À quoi ressemble réellement une bonne surveillance

Surveiller ne signifie pas fixer un graphique toute la journée. Il s'agit de mettre en place quelques habitudes pour que le bot ne puisse pas déraper sans que vous le remarquiez.

Suivez les chiffres qui révèlent la santé de la stratégie, pas seulement son solde : le drawdown comparé à vos attentes révèle un avantage qui s'érode, la fréquence de trading révèle une boucle incontrôlée, et la corrélation entre les positions révèle une concentration cachée (plusieurs trades « indépendants » qui ne forment en réalité qu'un seul gros pari). Tenez un journal complet des actions afin de pouvoir rejouer ce qui s'est passé plutôt que de le deviner lorsque quelque chose d'étrange survient.

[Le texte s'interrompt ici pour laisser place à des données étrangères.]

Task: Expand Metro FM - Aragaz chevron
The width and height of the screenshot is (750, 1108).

Reliez ensuite des alertes à vos limites pour qu'un dépassement vous parvienne immédiatement, car toute la valeur d'un seuil disparaît si vous ne l'apprenez qu'un jour plus tard.

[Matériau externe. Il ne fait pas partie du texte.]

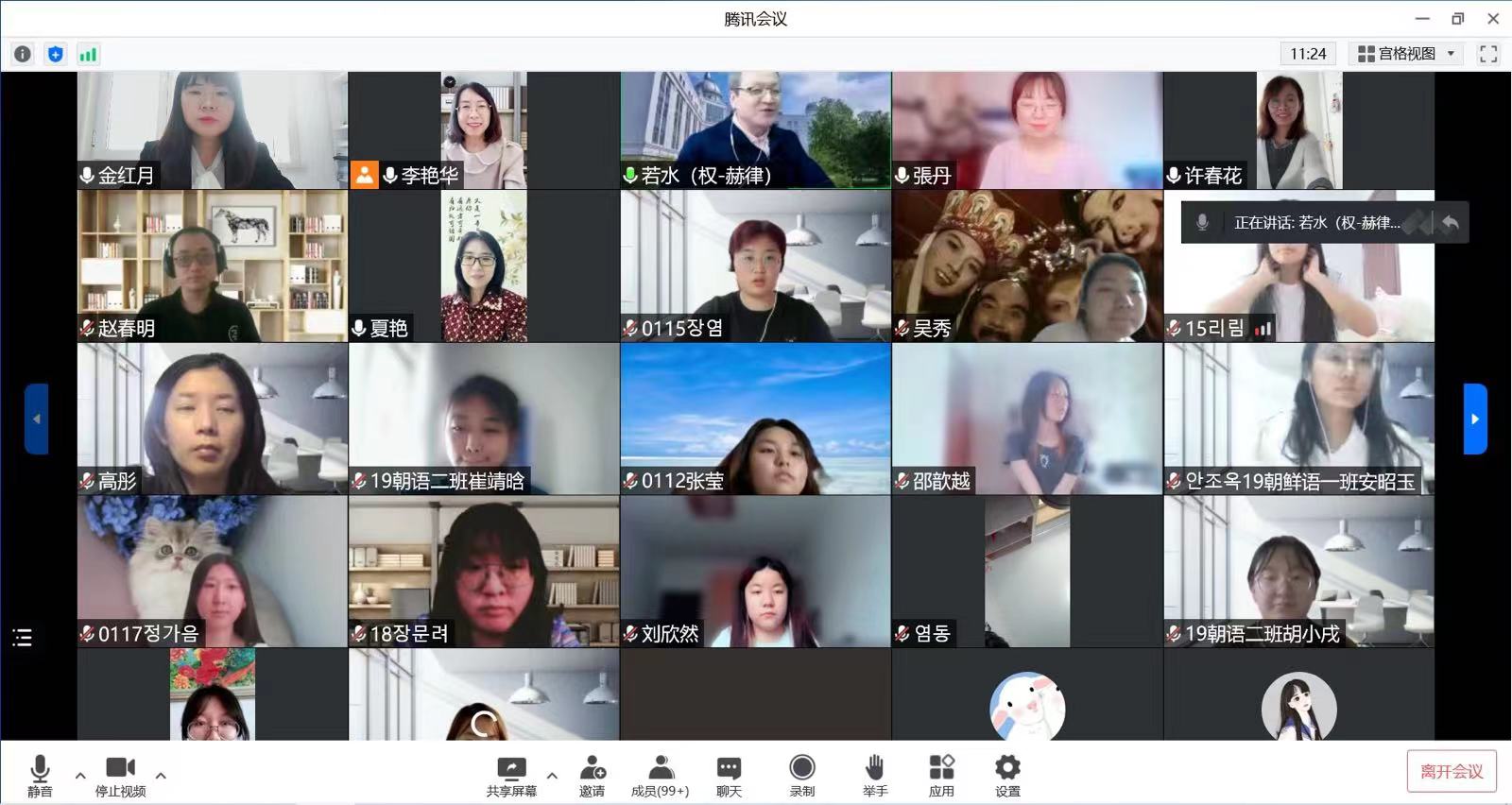
Task: Go to next page of participants
Action: coord(1474,419)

L'état d'esprit est simple : le bot s'occupe des clics, vous gardez la supervision.

Contrôle rapide des connaissances

Quelles sont les quatre limites non négociables à fixer avant la mise en production d'une stratégie automatisée ? Une perte quotidienne maximale (kill switch), une taille maximale par trade, un plafond d'allocation totale, et un seuil de pause sur drawdown, chacun étant un chiffre strict décidé à l'avance et appliqué automatiquement.

Pourquoi une clé API de trading ne devrait-elle jamais avoir la permission de retrait activée ? Un bot de trading n'a aucune raison de déplacer des fonds ; désactiver les retraits signifie donc que même une clé entièrement compromise ne peut que trader vos fonds, pas les voler en les sortant de la plateforme. Cela plafonne votre pire scénario.

Un bot en fonctionnement se met soudainement à passer beaucoup plus d'ordres que d'habitude. Que faites-vous, et pourquoi ? Le mettre en pause immédiatement et enquêter. Une soudaine salve d'ordres signale souvent un bug qui boucle, ce qui peut infliger de lourdes pertes à la vitesse d'une machine si on le laisse tourner.

Sources

  • SEC (investor.gov) & FINRA, "Investor Alert: Automated Investment Tools", sur les raisons pour lesquelles un système automatisé a toujours besoin de règles prédéfinies et d'une surveillance humaine active.
  • SEC, "SEC Charges Knight Capital With Violations of Market Access Rule" (Press Release 2013-222), le cas où un déploiement automatisé défectueux a déclenché un déluge d'ordres non intentionnels et causé environ $440 millions de pertes en environ 45 minutes.
  • OWASP, "Authorization Cheat Sheet", accès API selon le principe du moindre privilège : séparer les permissions de lecture, de trading et de retrait, garder les retraits désactivés, et restreindre les clés par liste blanche d'adresses IP.